Wednesday, January 14, 2015

So much for wireless keyboards


For years I've refused to use wireless keyboards because I believed their signals could be intercepted and decoded by keylogging software.  Turns out I was right.

If you use a wireless keyboard you may be broadcasting everything you type to hackers – from passwords to credit cards numbers and private emails - as a researcher shows how a homemade bugging device can be made for just £6 [less than US $10].

The creator of the listening device – who has also built a predatory drone which chases and hacks into other drones - has posted a list of components, instructions and source code online to allow anyone to make their own.



The KeySweeper can collect every keystroke made on a nearby keyboard locally and also beams it back to the attacker who placed it via a small chip which acts like a mobile phone.

. . .

Perhaps the most dangerous feature is that it can be made to send an SMS alert to the attacker if a certain combination of letters is detected. It could, for instance, watch for the website address of an online bank and alert the attacker that a password and username is likely to be typed in shortly.

There's more at the link.

Here at home, all the stand-alone keyboards used by Miss D. and I are connected to our computers by USB cables.  I strongly recommend that if you use wireless keyboards, you should switch to the older wired technology.  It's not difficult for someone to intercept your keyboard's signals - and if you type things like intimate personal information or do online banking or payments, the snooper can find out everything needed to steal your identity and misuse your accounts.

Peter

7 comments:

Travis McHenry said...

My logitech keyboard (K800) had me go through a setup process to enable encryption. So... it WOULD be quite difficult for someone to make sense of my keyboard's signals.

Borepatch said...

Remember, the attacker needs physical access or proximity

Rev. Paul said...

Well, isn't THAT exciting ... not. Okay, back to USB we go.

Mark Matis said...

Understand that, even if you ARE using a wired keyboard, your keystrokes can be intercepted anyway. If you are using Microsoft, Apple, or Google software, there are backdoors built into same to give the FedPigs access to your computer as root WITHOUT your knowledge. Of course, EVERY Fed who knows about such access is beyond honest, so you should have NO concern about them letting ne-er-do-wells have access for 30 pieces of silver.
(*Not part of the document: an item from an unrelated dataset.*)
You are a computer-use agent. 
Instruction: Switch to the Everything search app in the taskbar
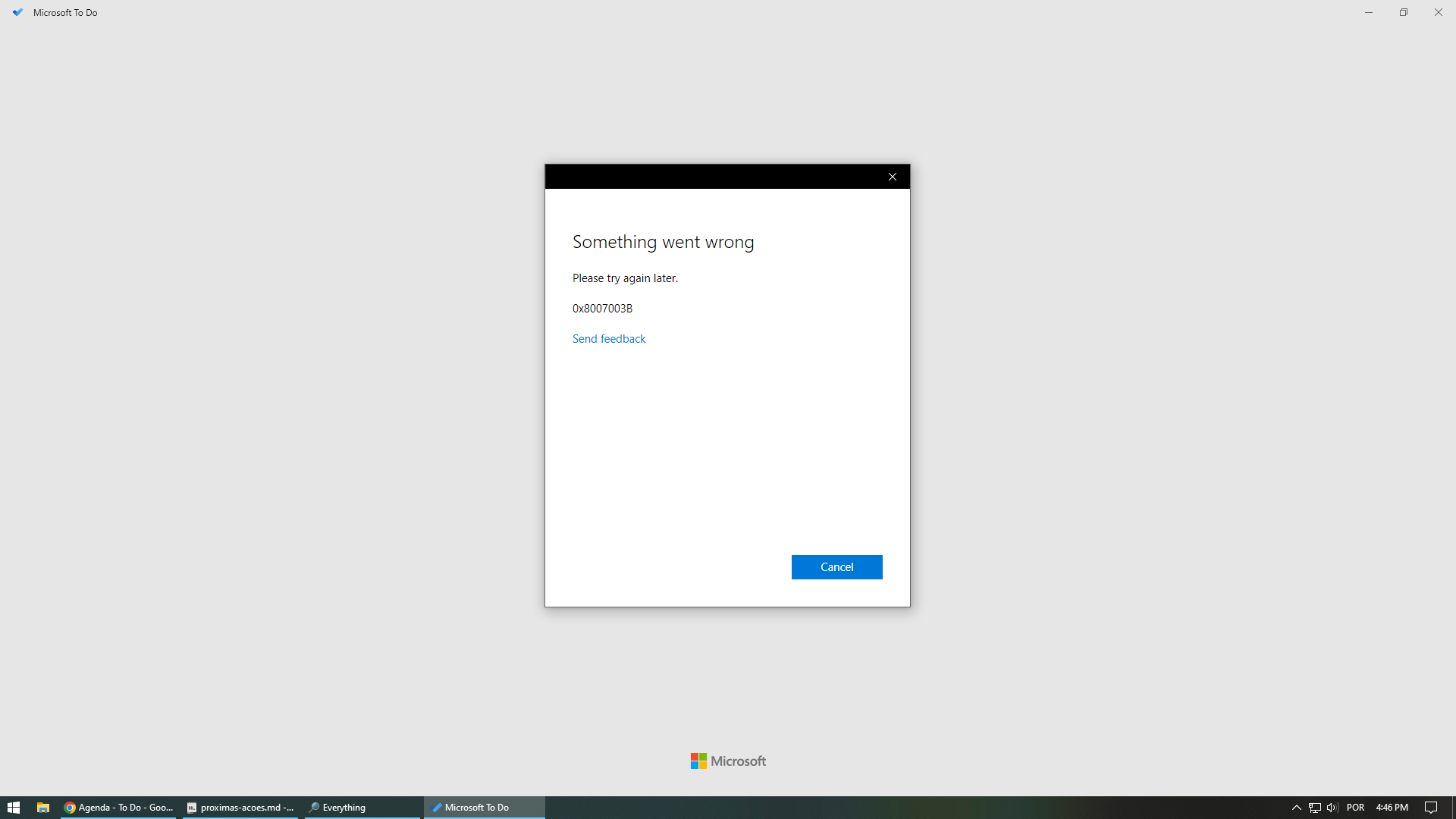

And even if you are NOT one of the Right People, you should have NO concern about the Federal Government misusing that capability against you. I'm sure it's just a coincidence that file was placed on Sharyl Attkisson's computer. Must have been done by somebody NOT in the government.

They have the capability to monitor ANY keystrokes on computers running such software, REGARDLESS of whether or not those keystrokes are encrypted. They can read any file on the machine. And they can write any file TO the machine. Totally without your knowledge.

bmq215 said...

Borepatch is right. The arduino-based attack, or anything else short of ultra-expensive signal snooping equipment, has to be very close. If someone can get that close then it's just as easy, if not easier, to intercept signals from wired keyboards. There are numerous hardware and software methods of doing so and some are nearly undetectable if you don't closely scrutinize your computer's innards on a regular basis. As Travis pointed out, wireless keyboards may actually be safer since they rely on less well-known protocols and in some cases include encryption.

Anonymous said...

From the article:


Thorsten and Max discovered the keystrokes are simply encrypted (xor'd) with the MAC address in ECB mode, which we are able to sniff after using Travis' method of abusing the nRF24L01+ to both sniff and reveal MAC addresses. This "encryption" is the equivalent of taking a deck of cards, cutting it once, and calling it shuffled.


Essentially, the "encryption" stops only someone who doesn't want to look anyway.

-- Steve

Travis McHenry said...

The encryption logitech uses is AES 128bit symmetric key encryption. Not ECB and not using the MAC address.